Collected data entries
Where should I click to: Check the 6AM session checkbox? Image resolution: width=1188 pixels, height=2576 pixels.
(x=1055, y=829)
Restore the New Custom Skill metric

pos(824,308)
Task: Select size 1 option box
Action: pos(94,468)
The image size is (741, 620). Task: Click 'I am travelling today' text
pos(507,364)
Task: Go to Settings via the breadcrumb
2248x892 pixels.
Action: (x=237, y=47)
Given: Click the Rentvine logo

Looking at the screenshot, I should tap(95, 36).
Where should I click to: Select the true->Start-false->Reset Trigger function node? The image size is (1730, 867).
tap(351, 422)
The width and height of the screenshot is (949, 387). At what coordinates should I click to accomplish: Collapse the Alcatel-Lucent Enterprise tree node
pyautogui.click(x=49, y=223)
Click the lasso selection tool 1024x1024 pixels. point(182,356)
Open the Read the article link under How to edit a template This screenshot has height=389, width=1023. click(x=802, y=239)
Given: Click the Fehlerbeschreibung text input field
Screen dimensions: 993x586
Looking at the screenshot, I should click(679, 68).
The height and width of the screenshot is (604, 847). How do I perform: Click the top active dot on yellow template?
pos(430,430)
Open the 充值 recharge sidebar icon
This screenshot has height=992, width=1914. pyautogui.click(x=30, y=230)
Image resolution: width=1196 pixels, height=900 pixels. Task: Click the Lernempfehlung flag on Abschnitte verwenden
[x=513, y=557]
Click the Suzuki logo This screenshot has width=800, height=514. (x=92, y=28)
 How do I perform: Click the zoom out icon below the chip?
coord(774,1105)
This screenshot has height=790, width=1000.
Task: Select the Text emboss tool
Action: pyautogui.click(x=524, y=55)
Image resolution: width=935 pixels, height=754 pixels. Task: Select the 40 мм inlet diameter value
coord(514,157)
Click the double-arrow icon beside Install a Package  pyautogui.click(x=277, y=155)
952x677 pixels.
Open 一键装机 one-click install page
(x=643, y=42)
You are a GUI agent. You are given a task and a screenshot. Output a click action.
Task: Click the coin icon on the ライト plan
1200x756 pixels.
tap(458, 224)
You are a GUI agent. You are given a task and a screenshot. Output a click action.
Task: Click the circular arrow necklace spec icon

* What the task asks *
Write out each entry again, character for character.

* Solution *
Where should I click to: Check the 6AM session checkbox? Image resolution: width=1188 pixels, height=2576 pixels.
(x=1055, y=829)
Restore the New Custom Skill metric

pos(824,308)
Task: Select size 1 option box
Action: pos(94,468)
The image size is (741, 620). Task: Click 'I am travelling today' text
pos(507,364)
Task: Go to Settings via the breadcrumb
2248x892 pixels.
Action: (x=237, y=47)
Given: Click the Rentvine logo

Looking at the screenshot, I should tap(95, 36).
Where should I click to: Select the true->Start-false->Reset Trigger function node? The image size is (1730, 867).
tap(351, 422)
The width and height of the screenshot is (949, 387). At what coordinates should I click to accomplish: Collapse the Alcatel-Lucent Enterprise tree node
pyautogui.click(x=49, y=223)
Click the lasso selection tool 1024x1024 pixels. point(182,356)
Open the Read the article link under How to edit a template This screenshot has height=389, width=1023. click(x=802, y=239)
Given: Click the Fehlerbeschreibung text input field
Screen dimensions: 993x586
Looking at the screenshot, I should click(679, 68).
The height and width of the screenshot is (604, 847). How do I perform: Click the top active dot on yellow template?
pos(430,430)
Open the 充值 recharge sidebar icon
This screenshot has height=992, width=1914. pyautogui.click(x=30, y=230)
Image resolution: width=1196 pixels, height=900 pixels. Task: Click the Lernempfehlung flag on Abschnitte verwenden
[x=513, y=557]
Click the Suzuki logo This screenshot has width=800, height=514. (x=92, y=28)
 How do I perform: Click the zoom out icon below the chip?
coord(774,1105)
This screenshot has height=790, width=1000.
Task: Select the Text emboss tool
Action: pyautogui.click(x=524, y=55)
Image resolution: width=935 pixels, height=754 pixels. Task: Select the 40 мм inlet diameter value
coord(514,157)
Click the double-arrow icon beside Install a Package  pyautogui.click(x=277, y=155)
952x677 pixels.
Open 一键装机 one-click install page
(x=643, y=42)
You are a GUI agent. You are given a task and a screenshot. Output a click action.
Task: Click the coin icon on the ライト plan
1200x756 pixels.
tap(458, 224)
You are a GUI agent. You are given a task and a screenshot. Output a click action.
Task: Click the circular arrow necklace spec icon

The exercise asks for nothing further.